Кроме того, в первое лето (1843 г.) он ушел в Енисейскую тайгу на золотые прииски Попова, где и проработал несколько месяцев. Приисками управлял тогда некто Асташев, впоследствии известный золотопромышленник, чей сын, между прочим, служил в гвардии, был хорошо известен в высшем петербургском кругу и, если не ошибаюсь, был даже флигель-адъютантом.

Асташев выделял Федора Кузьмича из числа всех служащих на приисках и отзывался о нем с большим уважением.

Шесть лет спустя старец снова переменил свое местожительство и переехал на берег реки Чулвин, в двух верстах от села Краснореченского. Там ему была приготовлена келья богатым и очень популярным крестьянином Иваном Гавриловичем Латышевым на его пасеке.

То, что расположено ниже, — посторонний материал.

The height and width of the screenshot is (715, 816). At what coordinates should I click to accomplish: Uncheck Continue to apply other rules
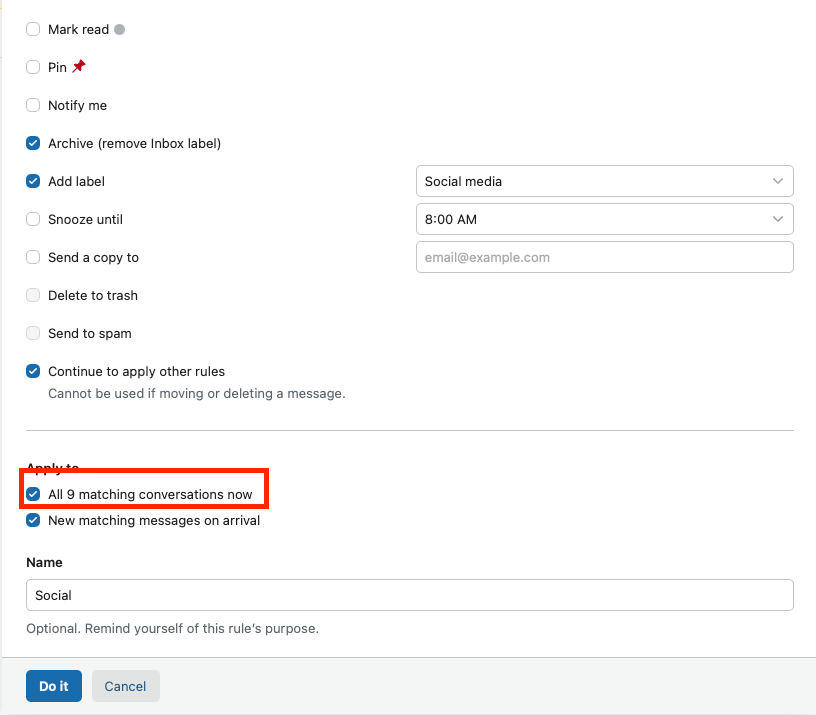(x=32, y=371)
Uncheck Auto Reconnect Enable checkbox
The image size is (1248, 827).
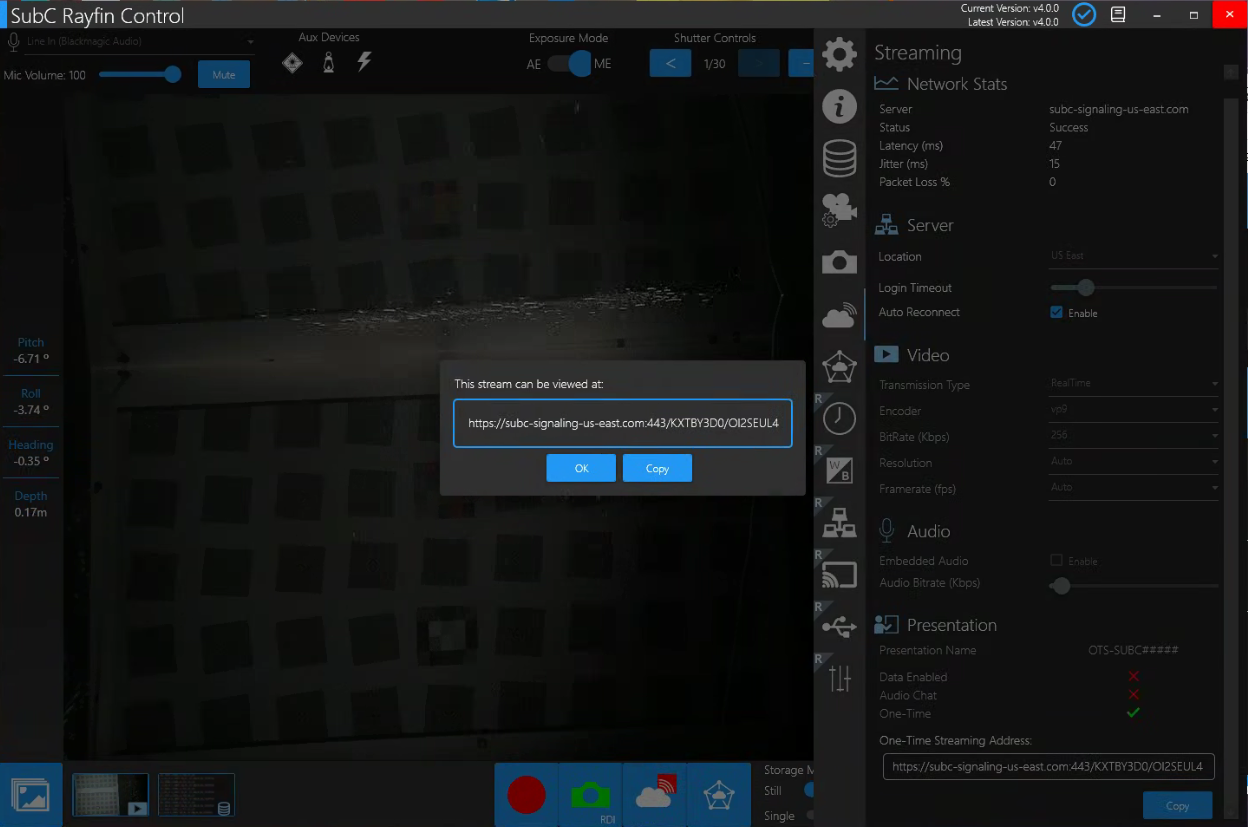[1056, 313]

У Латышева он прожил восемь лет, но не на одном месте: так, в 1851 г. он просил Латышева перенести его келью в тайгу, в 10 верстах к северу от села Краснореченского, вблизи деревни Коробейниковой; а в 1854-м снова перебрался на Красную речку, где опять-таки Латышев построил ему другую келью, в стороне от дороги, в чаще, на обрыве.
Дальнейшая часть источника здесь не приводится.